* _TASK DESCRIPTION_:
Give every line of the records exactly, please, from the first up to and including the one containing "Given: View snap photos for the boots".

(RECORDS TO USE begins)

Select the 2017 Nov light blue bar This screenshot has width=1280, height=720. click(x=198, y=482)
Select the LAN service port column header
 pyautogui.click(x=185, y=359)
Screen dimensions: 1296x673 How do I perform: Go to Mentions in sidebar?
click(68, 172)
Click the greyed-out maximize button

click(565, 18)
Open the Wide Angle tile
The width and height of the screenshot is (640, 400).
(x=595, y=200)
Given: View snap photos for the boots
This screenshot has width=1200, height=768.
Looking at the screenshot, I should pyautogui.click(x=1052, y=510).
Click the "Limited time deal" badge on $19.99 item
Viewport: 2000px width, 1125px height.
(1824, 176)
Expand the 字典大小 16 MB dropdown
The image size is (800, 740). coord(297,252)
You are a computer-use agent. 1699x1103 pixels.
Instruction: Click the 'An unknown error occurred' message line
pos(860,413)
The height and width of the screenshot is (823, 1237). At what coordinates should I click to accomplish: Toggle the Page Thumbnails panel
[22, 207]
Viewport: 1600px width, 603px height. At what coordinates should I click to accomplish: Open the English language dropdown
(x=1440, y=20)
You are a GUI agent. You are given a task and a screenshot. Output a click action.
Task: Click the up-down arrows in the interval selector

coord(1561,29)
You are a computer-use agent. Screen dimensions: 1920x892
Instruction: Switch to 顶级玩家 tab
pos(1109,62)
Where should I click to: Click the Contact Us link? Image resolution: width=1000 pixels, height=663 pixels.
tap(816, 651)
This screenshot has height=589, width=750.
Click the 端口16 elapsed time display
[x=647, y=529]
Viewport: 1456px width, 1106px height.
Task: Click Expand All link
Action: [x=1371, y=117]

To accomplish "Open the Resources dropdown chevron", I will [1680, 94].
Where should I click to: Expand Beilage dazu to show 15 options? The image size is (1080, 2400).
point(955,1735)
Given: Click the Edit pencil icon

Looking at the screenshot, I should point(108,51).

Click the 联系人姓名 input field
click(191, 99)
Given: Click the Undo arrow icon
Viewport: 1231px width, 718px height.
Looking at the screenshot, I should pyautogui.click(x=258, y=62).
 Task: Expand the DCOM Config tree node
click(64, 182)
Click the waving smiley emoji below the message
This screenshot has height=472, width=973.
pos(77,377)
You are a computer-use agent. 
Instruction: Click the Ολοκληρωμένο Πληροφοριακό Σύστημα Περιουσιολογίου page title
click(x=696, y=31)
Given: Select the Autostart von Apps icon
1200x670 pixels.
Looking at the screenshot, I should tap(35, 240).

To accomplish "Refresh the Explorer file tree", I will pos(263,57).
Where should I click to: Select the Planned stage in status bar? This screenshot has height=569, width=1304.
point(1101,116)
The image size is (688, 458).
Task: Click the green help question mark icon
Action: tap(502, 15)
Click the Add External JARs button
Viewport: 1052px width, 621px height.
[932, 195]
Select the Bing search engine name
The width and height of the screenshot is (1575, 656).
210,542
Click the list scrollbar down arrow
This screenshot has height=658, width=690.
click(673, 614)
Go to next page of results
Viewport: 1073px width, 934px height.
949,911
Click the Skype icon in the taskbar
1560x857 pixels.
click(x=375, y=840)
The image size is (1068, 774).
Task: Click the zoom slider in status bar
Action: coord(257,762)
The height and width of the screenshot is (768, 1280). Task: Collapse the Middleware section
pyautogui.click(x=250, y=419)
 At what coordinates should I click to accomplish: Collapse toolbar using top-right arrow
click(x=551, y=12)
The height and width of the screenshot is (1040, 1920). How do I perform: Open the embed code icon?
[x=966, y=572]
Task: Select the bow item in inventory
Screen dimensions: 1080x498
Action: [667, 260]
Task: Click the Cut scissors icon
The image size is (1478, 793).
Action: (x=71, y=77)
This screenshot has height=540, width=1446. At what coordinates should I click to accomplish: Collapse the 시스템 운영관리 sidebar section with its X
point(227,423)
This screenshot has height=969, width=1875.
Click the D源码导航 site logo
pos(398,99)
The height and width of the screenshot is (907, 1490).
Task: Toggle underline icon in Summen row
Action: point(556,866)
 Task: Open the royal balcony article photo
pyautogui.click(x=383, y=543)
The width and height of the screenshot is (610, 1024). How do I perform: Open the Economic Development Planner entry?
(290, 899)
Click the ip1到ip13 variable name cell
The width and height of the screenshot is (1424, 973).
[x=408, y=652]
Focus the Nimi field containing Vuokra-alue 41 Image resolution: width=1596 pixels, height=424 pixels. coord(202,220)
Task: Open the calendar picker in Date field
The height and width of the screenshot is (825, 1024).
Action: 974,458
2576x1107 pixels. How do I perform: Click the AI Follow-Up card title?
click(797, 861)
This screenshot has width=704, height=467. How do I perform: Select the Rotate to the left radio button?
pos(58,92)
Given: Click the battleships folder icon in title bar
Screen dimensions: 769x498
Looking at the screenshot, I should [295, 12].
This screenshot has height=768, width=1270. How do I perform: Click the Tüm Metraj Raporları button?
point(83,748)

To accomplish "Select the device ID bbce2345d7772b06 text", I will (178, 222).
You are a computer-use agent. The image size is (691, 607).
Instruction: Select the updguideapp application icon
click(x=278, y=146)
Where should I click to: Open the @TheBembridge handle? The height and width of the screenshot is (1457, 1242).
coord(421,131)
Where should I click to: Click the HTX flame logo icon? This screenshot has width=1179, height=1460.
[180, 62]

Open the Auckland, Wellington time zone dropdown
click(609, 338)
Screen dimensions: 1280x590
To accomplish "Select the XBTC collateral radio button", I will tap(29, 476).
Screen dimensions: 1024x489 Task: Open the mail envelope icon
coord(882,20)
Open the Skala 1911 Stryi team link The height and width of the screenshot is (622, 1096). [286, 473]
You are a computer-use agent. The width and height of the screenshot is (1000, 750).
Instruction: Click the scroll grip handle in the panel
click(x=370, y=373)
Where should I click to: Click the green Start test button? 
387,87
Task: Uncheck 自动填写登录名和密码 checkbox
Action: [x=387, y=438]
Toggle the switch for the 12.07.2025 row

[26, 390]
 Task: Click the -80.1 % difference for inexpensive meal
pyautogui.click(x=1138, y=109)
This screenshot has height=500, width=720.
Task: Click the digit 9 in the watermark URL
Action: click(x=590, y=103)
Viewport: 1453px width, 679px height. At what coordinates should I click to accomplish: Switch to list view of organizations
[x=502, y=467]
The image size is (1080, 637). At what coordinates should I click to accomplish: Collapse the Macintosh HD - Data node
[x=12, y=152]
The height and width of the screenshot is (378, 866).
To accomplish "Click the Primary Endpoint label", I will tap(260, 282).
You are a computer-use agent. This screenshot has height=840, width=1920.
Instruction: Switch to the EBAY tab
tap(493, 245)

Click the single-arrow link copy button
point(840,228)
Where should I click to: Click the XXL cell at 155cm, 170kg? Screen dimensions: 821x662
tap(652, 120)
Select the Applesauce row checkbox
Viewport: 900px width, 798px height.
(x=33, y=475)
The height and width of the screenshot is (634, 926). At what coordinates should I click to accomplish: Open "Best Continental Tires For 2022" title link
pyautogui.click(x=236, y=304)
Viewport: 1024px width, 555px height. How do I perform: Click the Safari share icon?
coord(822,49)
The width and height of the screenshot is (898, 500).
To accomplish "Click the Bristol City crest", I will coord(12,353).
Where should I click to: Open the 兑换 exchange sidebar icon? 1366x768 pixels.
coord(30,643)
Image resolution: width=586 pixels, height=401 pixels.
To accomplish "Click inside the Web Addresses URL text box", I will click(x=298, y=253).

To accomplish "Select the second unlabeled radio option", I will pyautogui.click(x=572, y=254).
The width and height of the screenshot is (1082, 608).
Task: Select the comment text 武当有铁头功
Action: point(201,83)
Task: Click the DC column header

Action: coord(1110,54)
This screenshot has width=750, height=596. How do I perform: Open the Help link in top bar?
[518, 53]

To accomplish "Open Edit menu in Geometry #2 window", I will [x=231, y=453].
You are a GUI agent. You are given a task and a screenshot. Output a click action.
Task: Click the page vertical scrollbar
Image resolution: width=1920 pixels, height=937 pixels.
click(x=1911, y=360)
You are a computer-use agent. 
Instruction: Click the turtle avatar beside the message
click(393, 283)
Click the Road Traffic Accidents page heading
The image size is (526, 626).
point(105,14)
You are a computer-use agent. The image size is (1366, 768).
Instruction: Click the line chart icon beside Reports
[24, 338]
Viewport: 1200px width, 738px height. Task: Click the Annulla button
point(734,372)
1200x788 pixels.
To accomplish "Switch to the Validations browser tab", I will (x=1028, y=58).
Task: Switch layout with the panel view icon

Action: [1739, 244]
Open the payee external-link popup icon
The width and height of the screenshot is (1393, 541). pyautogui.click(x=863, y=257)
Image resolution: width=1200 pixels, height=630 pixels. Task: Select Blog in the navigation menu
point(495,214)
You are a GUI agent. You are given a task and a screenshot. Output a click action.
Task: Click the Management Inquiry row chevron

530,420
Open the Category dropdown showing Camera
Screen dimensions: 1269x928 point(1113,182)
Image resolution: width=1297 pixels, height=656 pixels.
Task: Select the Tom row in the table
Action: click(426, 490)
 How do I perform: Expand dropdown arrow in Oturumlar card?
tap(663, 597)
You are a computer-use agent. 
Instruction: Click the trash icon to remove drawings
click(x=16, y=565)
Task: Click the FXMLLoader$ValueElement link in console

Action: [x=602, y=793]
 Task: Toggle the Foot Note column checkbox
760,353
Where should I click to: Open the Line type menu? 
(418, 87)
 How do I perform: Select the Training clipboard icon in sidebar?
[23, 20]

(RECORDS TO USE ends)

* _RESULT OF THE EXERCISE_:
Select the 2017 Nov light blue bar This screenshot has width=1280, height=720. click(x=198, y=482)
Select the LAN service port column header
 pyautogui.click(x=185, y=359)
Screen dimensions: 1296x673 How do I perform: Go to Mentions in sidebar?
click(68, 172)
Click the greyed-out maximize button

click(565, 18)
Open the Wide Angle tile
The width and height of the screenshot is (640, 400).
(x=595, y=200)
Given: View snap photos for the boots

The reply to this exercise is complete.